Lymphatic filariasis (LF) afflicts over 60 million people worldwide and leads to severe pathological outcomes in chronic cases. The nematode parasites (Nematoda: Filarioidea) that cause LF require both arthropod (mosquito) intermediate hosts and mammalian definitive hosts for their propagation. The invasion and migration of filarial worms through host tissues are complex and critical to survival, yet little is known about the receptors and signaling pathways that mediate directed migration in these medically important species. In order to better understand the role of chemosensory signaling in filarial worm taxis, we employ comparative genomics, transcriptomics, reverse genetics, and chemical approaches to identify putative chemosensory receptor proteins and perturb chemotaxis phenotypes in filarial worms. We find that chemoreceptor family size is correlated with the presence of environmental (extrahost) stages in nematode life cycles, and that filarial worms contain compact and highly diverged chemoreceptor complements and lineage-specific ion channels that are predicted to operate downstream of chemoreceptor activation. In Brugia malayi, an etiological agent of LF, chemoreceptor expression patterns correspond to distinct parasite migration events across the life cycle. To interrogate the role of chemosensation in the migration of larval worms, arthropod and mammalian infectious stage Brugia parasites were incubated in nicotinamide, an agonist of the nematode transient receptor potential (TRP) channel OSM-9. Exposure of microfilariae to nicotinamide alters intramosquito migration, and exposure of L3s reduces chemotaxis toward host-associated cues in vitro. Nicotinamide also potently modulates thermosensory responses in L3s, suggesting a polymodal sensory role for Brugia osm-9. Reverse genetic studies implicate both Brugia osm-9 and the cyclic nucleotide–gated (CNG) channel subunit tax-4 in larval chemotaxis toward host serum, and these ion channel subunits partially rescue sensory defects in Caenorhabditis elegans osm-9 and tax-4 knock-out strains. Together, these data reveal genetic and functional diversification of chemosensory signaling proteins in filarial worms and encourage a more thorough investigation of clade- and parasite-specific facets of nematode sensory receptor biology.
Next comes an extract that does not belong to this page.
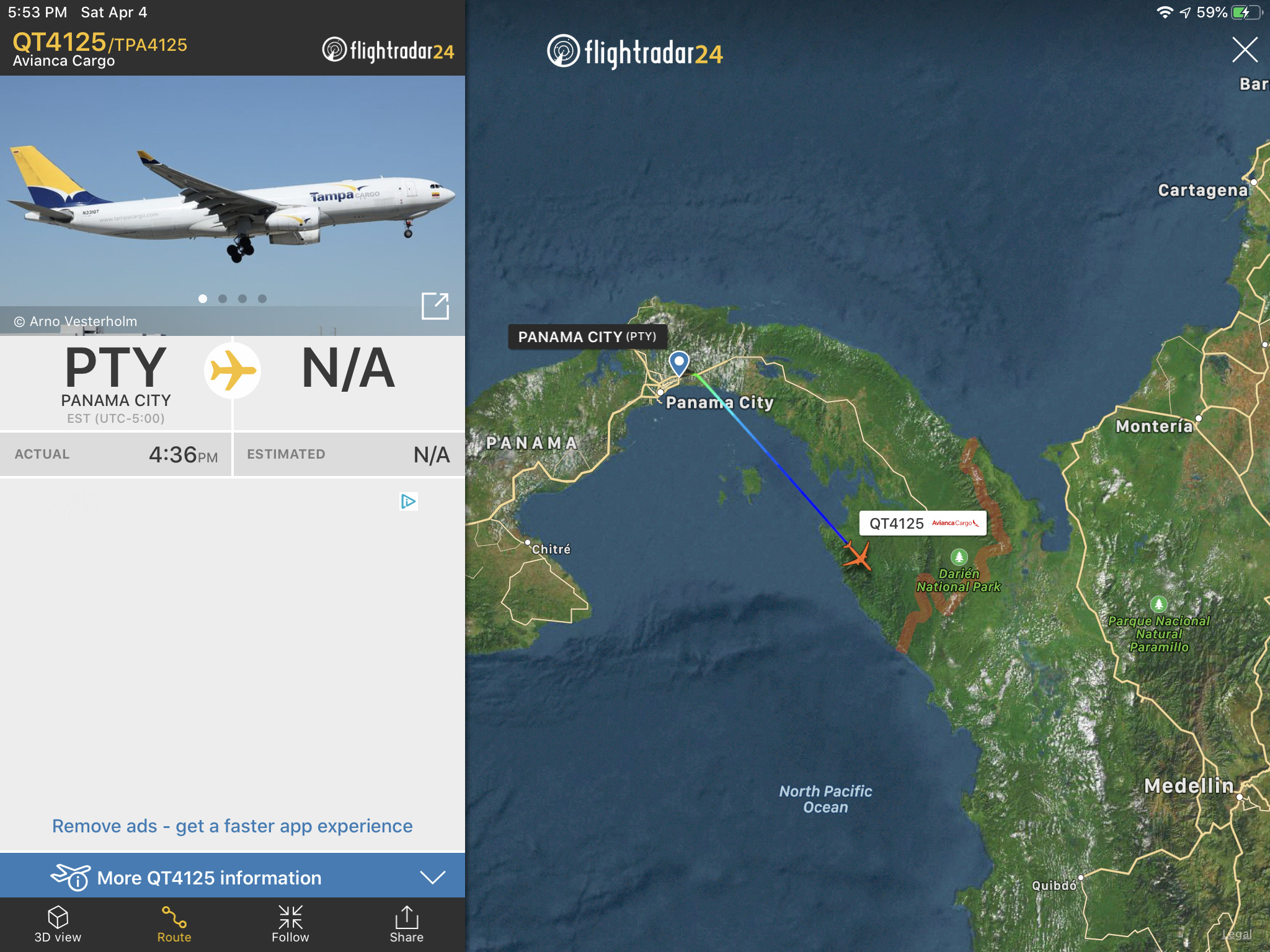Show the third aircraft photo dot

pos(242,299)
淋巴丝虫病（LF）折磨着全世界超过6000万人，在慢性病例中导致严重的病理结果。导致LF的线虫寄生虫（线虫：Filarioidea）既需要节肢动物（蚊子）中间宿主，又需要哺乳动物定殖宿主才能繁殖。丝虫通过宿主组织的侵袭和迁移是复杂且对生存至关重要的，但对于介导这些医学上重要物种的定向迁移的受体和信号传导途径知之甚少。为了更好地理解化学感觉信号在丝虫滑行中的作用，我们采用比较基因组学，转录组学，反向遗传学和化学方法来鉴定丝虫中假定的化学感觉受体蛋白和扰动趋化性表型。我们发现化学感受器家族的大小与线虫生命周期中环境阶段（宿主外）的存在有关，丝虫中含有紧凑且高度分散的化学感受器补体和谱系特异性离子通道，这些离子通道预计将在化学感受器激活的下游起作用。在LF的病原体布鲁吉亚·马来（Brugia malayi），化学感受器的表达模式与整个生命周期中不同的寄生虫迁移事件相对应。为了询问化学传感在幼虫蠕虫迁移中的作用，将节肢动物和哺乳动物感染期的布鲁吉亚寄生虫在烟酰胺中孵育，该烟酰胺是线虫瞬时受体电位（TRP）通道OSM-9的激动剂。微丝虫暴露于烟酰胺会改变蚊内的迁移，而L3的暴露会降低体外对宿主相关线索的趋化性。烟酰胺还可以有效调节L3s中的热感觉反应，表明Brugia osm-9具有多峰感觉功能。反向遗传学研究表明布鲁加氏菌osm-9以及幼虫对宿主血清的趋化性中的环状核苷酸门控（CNG）通道亚基tax-4，这些离子通道亚基可部分挽救秀丽隐杆线虫osm-9和tax-4敲除菌株中的感觉缺陷。总之，这些数据揭示了丝虫中化学感觉信号蛋白的遗传和功能多样性，并鼓励对线虫感觉受体生物学的进化枝和寄生虫特异性方面进行更彻底的研究。